Format every line of the data below as a Markdown table with the columns Row and Line, numbering each row and leaving out blank lines.

#### Material

** BEGIN **

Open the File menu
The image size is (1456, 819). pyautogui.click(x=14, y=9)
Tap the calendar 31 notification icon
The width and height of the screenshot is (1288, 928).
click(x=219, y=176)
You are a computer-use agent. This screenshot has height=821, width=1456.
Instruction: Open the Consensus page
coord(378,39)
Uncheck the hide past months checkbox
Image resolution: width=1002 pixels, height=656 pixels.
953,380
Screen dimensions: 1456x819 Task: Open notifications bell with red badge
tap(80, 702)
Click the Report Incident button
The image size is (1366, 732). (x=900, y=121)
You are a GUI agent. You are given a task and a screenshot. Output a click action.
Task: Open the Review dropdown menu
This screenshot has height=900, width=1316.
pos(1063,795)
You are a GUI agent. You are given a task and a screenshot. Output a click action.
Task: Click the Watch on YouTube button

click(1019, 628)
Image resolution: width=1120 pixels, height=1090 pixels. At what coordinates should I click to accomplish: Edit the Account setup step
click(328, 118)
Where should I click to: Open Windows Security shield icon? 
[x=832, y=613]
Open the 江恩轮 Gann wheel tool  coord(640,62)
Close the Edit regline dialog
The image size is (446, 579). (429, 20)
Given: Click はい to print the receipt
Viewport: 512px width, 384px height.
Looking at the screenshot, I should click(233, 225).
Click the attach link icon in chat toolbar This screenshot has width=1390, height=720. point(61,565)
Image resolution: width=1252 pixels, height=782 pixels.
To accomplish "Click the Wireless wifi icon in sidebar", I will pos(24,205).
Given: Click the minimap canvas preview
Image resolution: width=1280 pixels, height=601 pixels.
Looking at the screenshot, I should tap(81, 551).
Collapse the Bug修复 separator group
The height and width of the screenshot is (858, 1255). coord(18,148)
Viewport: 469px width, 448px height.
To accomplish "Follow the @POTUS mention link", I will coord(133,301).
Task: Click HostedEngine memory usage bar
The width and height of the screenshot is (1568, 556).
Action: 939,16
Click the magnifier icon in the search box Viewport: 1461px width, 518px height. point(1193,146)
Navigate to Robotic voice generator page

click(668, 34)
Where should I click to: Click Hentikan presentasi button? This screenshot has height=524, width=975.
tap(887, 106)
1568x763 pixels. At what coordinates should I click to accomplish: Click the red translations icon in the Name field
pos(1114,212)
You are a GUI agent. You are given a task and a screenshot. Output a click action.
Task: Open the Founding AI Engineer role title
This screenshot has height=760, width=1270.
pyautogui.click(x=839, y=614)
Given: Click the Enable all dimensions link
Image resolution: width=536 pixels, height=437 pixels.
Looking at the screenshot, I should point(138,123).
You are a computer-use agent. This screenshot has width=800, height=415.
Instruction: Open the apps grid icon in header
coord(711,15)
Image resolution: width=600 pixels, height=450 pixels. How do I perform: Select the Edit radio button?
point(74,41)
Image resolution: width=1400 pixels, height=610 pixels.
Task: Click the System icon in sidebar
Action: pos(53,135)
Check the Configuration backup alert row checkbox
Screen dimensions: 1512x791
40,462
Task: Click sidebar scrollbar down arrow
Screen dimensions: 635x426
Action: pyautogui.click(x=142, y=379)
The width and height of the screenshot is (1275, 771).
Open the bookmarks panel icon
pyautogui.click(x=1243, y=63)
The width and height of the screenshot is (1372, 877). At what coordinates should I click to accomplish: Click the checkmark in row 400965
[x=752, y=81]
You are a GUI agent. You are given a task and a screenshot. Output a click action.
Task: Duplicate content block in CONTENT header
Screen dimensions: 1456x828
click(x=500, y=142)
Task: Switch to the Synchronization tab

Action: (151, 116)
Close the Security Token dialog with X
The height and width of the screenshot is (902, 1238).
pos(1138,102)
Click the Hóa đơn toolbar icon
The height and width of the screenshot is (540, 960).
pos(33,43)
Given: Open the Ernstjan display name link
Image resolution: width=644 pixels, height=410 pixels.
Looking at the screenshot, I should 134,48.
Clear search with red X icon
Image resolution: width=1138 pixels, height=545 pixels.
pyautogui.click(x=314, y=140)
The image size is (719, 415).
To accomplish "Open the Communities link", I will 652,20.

** END **

#### Completed task
| Row | Line |
|---|---|
| 1 | Open the File menu |
| 2 | The image size is (1456, 819). pyautogui.click(x=14, y=9) |
| 3 | Tap the calendar 31 notification icon |
| 4 | The width and height of the screenshot is (1288, 928). |
| 5 | click(x=219, y=176) |
| 6 | You are a computer-use agent. This screenshot has height=821, width=1456. |
| 7 | Instruction: Open the Consensus page |
| 8 | coord(378,39) |
| 9 | Uncheck the hide past months checkbox |
| 10 | Image resolution: width=1002 pixels, height=656 pixels. |
| 11 | 953,380 |
| 12 | Screen dimensions: 1456x819 Task: Open notifications bell with red badge |
| 13 | tap(80, 702) |
| 14 | Click the Report Incident button |
| 15 | The image size is (1366, 732). (x=900, y=121) |
| 16 | You are a GUI agent. You are given a task and a screenshot. Output a click action. |
| 17 | Task: Open the Review dropdown menu |
| 18 | This screenshot has height=900, width=1316. |
| 19 | pos(1063,795) |
| 20 | You are a GUI agent. You are given a task and a screenshot. Output a click action. |
| 21 | Task: Click the Watch on YouTube button |
| 22 | click(1019, 628) |
| 23 | Image resolution: width=1120 pixels, height=1090 pixels. At what coordinates should I click to accomplish: Edit the Account setup step |
| 24 | click(328, 118) |
| 25 | Where should I click to: Open Windows Security shield icon?  |
| 26 | [x=832, y=613] |
| 27 | Open the 江恩轮 Gann wheel tool  coord(640,62) |
| 28 | Close the Edit regline dialog |
| 29 | The image size is (446, 579). (429, 20) |
| 30 | Given: Click はい to print the receipt |
| 31 | Viewport: 512px width, 384px height. |
| 32 | Looking at the screenshot, I should click(233, 225). |
| 33 | Click the attach link icon in chat toolbar This screenshot has width=1390, height=720. point(61,565) |
| 34 | Image resolution: width=1252 pixels, height=782 pixels. |
| 35 | To accomplish "Click the Wireless wifi icon in sidebar", I will pos(24,205). |
| 36 | Given: Click the minimap canvas preview |
| 37 | Image resolution: width=1280 pixels, height=601 pixels. |
| 38 | Looking at the screenshot, I should tap(81, 551). |
| 39 | Collapse the Bug修复 separator group |
| 40 | The height and width of the screenshot is (858, 1255). coord(18,148) |
| 41 | Viewport: 469px width, 448px height. |
| 42 | To accomplish "Follow the @POTUS mention link", I will coord(133,301). |
| 43 | Task: Click HostedEngine memory usage bar |
| 44 | The width and height of the screenshot is (1568, 556). |
| 45 | Action: 939,16 |
| 46 | Click the magnifier icon in the search box Viewport: 1461px width, 518px height. point(1193,146) |
| 47 | Navigate to Robotic voice generator page |
| 48 | click(668, 34) |
| 49 | Where should I click to: Click Hentikan presentasi button? This screenshot has height=524, width=975. |
| 50 | tap(887, 106) |
| 51 | 1568x763 pixels. At what coordinates should I click to accomplish: Click the red translations icon in the Name field |
| 52 | pos(1114,212) |
| 53 | You are a GUI agent. You are given a task and a screenshot. Output a click action. |
| 54 | Task: Open the Founding AI Engineer role title |
| 55 | This screenshot has height=760, width=1270. |
| 56 | pyautogui.click(x=839, y=614) |
| 57 | Given: Click the Enable all dimensions link |
| 58 | Image resolution: width=536 pixels, height=437 pixels. |
| 59 | Looking at the screenshot, I should point(138,123). |
| 60 | You are a computer-use agent. This screenshot has width=800, height=415. |
| 61 | Instruction: Open the apps grid icon in header |
| 62 | coord(711,15) |
| 63 | Image resolution: width=600 pixels, height=450 pixels. How do I perform: Select the Edit radio button? |
| 64 | point(74,41) |
| 65 | Image resolution: width=1400 pixels, height=610 pixels. |
| 66 | Task: Click the System icon in sidebar |
| 67 | Action: pos(53,135) |
| 68 | Check the Configuration backup alert row checkbox |
| 69 | Screen dimensions: 1512x791 |
| 70 | 40,462 |
| 71 | Task: Click sidebar scrollbar down arrow |
| 72 | Screen dimensions: 635x426 |
| 73 | Action: pyautogui.click(x=142, y=379) |
| 74 | The width and height of the screenshot is (1275, 771). |
| 75 | Open the bookmarks panel icon |
| 76 | pyautogui.click(x=1243, y=63) |
| 77 | The width and height of the screenshot is (1372, 877). At what coordinates should I click to accomplish: Click the checkmark in row 400965 |
| 78 | [x=752, y=81] |
| 79 | You are a GUI agent. You are given a task and a screenshot. Output a click action. |
| 80 | Task: Duplicate content block in CONTENT header |
| 81 | Screen dimensions: 1456x828 |
| 82 | click(x=500, y=142) |
| 83 | Task: Switch to the Synchronization tab |
| 84 | Action: (151, 116) |
| 85 | Close the Security Token dialog with X |
| 86 | The height and width of the screenshot is (902, 1238). |
| 87 | pos(1138,102) |
| 88 | Click the Hóa đơn toolbar icon |
| 89 | The height and width of the screenshot is (540, 960). |
| 90 | pos(33,43) |
| 91 | Given: Open the Ernstjan display name link |
| 92 | Image resolution: width=644 pixels, height=410 pixels. |
| 93 | Looking at the screenshot, I should 134,48. |
| 94 | Clear search with red X icon |
| 95 | Image resolution: width=1138 pixels, height=545 pixels. |
| 96 | pyautogui.click(x=314, y=140) |
| 97 | The image size is (719, 415). |
| 98 | To accomplish "Open the Communities link", I will 652,20. |